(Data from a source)
════
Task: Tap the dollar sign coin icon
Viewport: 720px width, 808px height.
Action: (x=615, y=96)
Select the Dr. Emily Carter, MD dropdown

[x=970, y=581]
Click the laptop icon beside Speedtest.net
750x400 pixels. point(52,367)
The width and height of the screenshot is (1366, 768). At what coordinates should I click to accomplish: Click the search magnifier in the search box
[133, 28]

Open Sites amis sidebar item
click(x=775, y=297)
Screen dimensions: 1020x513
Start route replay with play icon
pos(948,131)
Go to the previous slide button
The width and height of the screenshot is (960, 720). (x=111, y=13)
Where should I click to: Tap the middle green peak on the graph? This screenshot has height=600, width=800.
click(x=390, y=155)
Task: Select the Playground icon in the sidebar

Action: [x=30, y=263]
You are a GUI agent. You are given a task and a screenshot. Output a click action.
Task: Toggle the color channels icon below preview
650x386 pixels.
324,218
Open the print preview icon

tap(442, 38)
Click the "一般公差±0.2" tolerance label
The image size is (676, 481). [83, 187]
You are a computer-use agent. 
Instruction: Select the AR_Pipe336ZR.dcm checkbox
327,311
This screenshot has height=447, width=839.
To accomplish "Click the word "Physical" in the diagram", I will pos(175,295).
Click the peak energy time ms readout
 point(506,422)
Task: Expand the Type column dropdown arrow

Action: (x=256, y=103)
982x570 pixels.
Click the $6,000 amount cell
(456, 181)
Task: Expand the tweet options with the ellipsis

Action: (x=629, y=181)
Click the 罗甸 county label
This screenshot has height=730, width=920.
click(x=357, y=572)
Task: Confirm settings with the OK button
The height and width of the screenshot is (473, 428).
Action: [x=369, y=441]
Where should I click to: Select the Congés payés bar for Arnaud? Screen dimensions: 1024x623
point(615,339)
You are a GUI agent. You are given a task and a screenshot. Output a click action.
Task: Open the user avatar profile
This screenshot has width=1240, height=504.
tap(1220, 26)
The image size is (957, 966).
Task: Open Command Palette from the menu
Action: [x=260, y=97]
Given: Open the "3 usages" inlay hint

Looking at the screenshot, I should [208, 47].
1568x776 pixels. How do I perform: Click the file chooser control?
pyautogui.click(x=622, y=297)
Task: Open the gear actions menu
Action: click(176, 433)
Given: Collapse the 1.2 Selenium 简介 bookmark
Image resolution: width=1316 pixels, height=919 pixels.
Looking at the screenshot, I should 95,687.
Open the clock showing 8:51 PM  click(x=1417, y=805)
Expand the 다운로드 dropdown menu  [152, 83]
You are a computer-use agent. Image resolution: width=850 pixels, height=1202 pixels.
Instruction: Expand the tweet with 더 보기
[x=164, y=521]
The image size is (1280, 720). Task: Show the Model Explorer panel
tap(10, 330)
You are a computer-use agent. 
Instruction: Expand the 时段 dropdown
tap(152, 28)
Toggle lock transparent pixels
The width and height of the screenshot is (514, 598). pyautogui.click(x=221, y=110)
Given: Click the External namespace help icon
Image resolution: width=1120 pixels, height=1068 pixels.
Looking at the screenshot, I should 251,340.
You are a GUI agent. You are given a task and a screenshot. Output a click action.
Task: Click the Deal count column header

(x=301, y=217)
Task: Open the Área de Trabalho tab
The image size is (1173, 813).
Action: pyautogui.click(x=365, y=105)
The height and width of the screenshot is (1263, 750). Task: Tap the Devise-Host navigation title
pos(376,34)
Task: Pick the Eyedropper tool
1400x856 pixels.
════
--- Task instructions ---
Arrange the data from its first line through the line containing "Action: [x=30, y=263]", inclusive, as a JSON list of strings with one string per line and blank lines left out.

--- The completed task ---
[
  "Task: Tap the dollar sign coin icon",
  "Viewport: 720px width, 808px height.",
  "Action: (x=615, y=96)",
  "Select the Dr. Emily Carter, MD dropdown",
  "[x=970, y=581]",
  "Click the laptop icon beside Speedtest.net",
  "750x400 pixels. point(52,367)",
  "The width and height of the screenshot is (1366, 768). At what coordinates should I click to accomplish: Click the search magnifier in the search box",
  "[133, 28]",
  "Open Sites amis sidebar item",
  "click(x=775, y=297)",
  "Screen dimensions: 1020x513",
  "Start route replay with play icon",
  "pos(948,131)",
  "Go to the previous slide button",
  "The width and height of the screenshot is (960, 720). (x=111, y=13)",
  "Where should I click to: Tap the middle green peak on the graph? This screenshot has height=600, width=800.",
  "click(x=390, y=155)",
  "Task: Select the Playground icon in the sidebar",
  "Action: [x=30, y=263]"
]